Instructions to follow =
For this exercise, write out the full listing that follows exactly and skip its pictures.

*** Information provided ***

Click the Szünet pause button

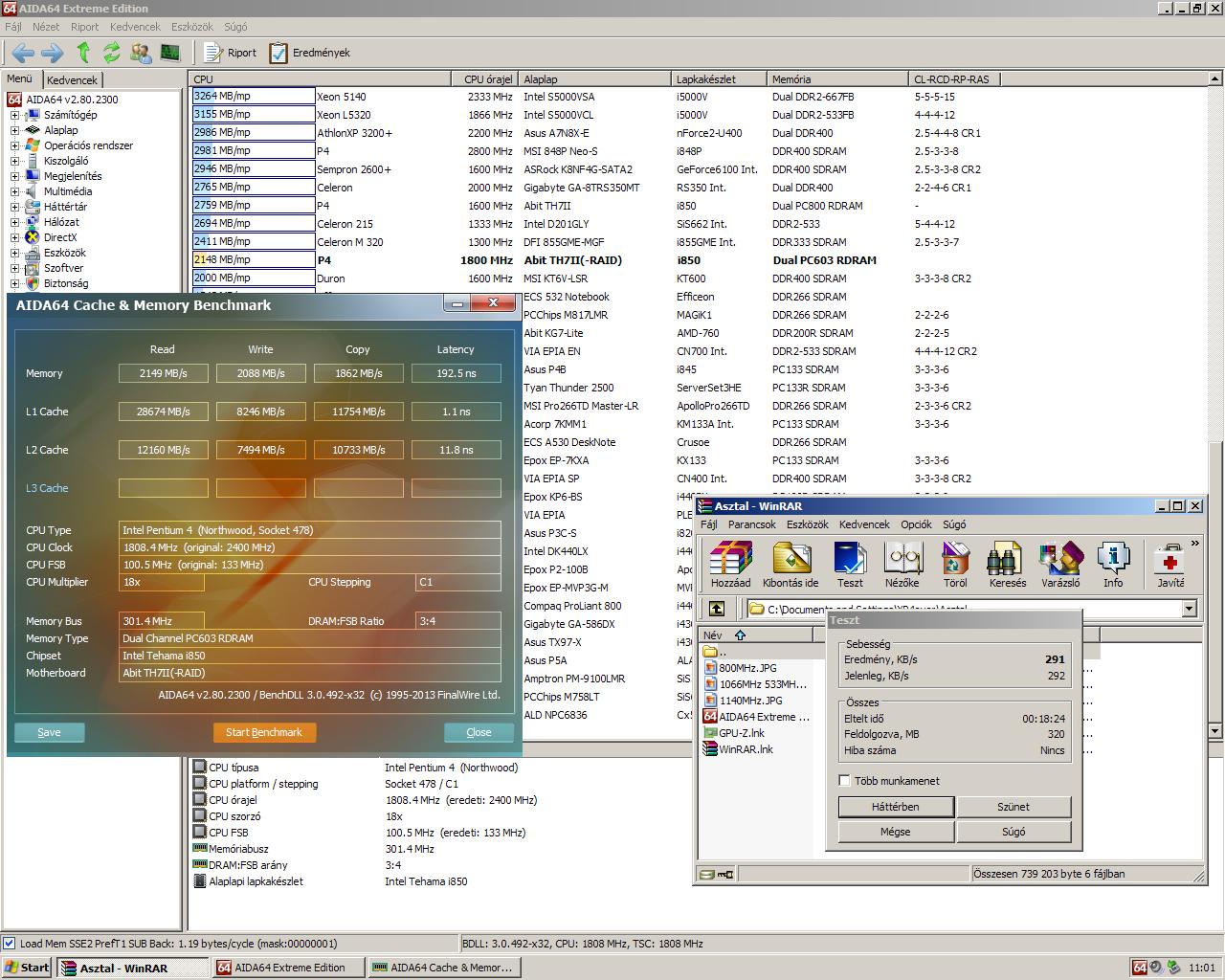[x=1013, y=807]
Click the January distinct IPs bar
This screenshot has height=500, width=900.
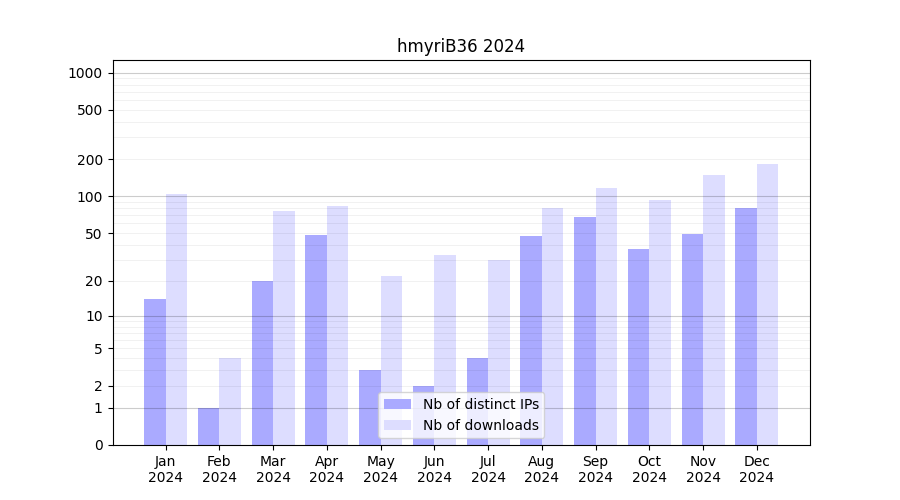(155, 372)
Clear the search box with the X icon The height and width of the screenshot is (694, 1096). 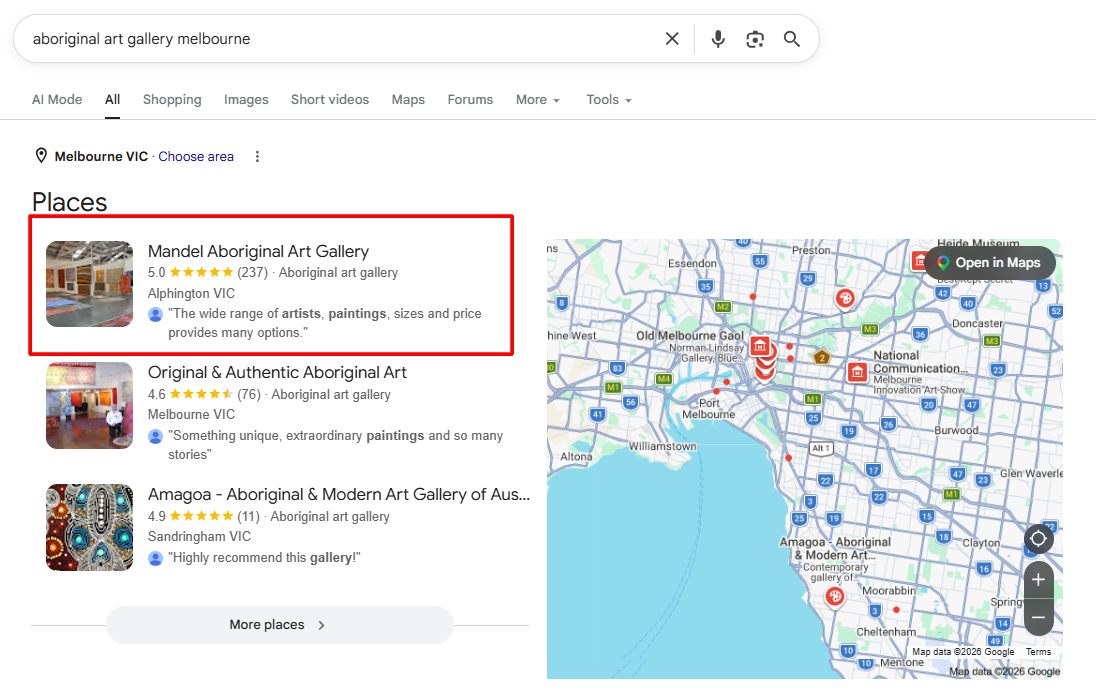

***

Problem solution =
Click the Szünet pause button

[x=1013, y=807]
Click the January distinct IPs bar
This screenshot has height=500, width=900.
(155, 372)
Clear the search box with the X icon The height and width of the screenshot is (694, 1096). 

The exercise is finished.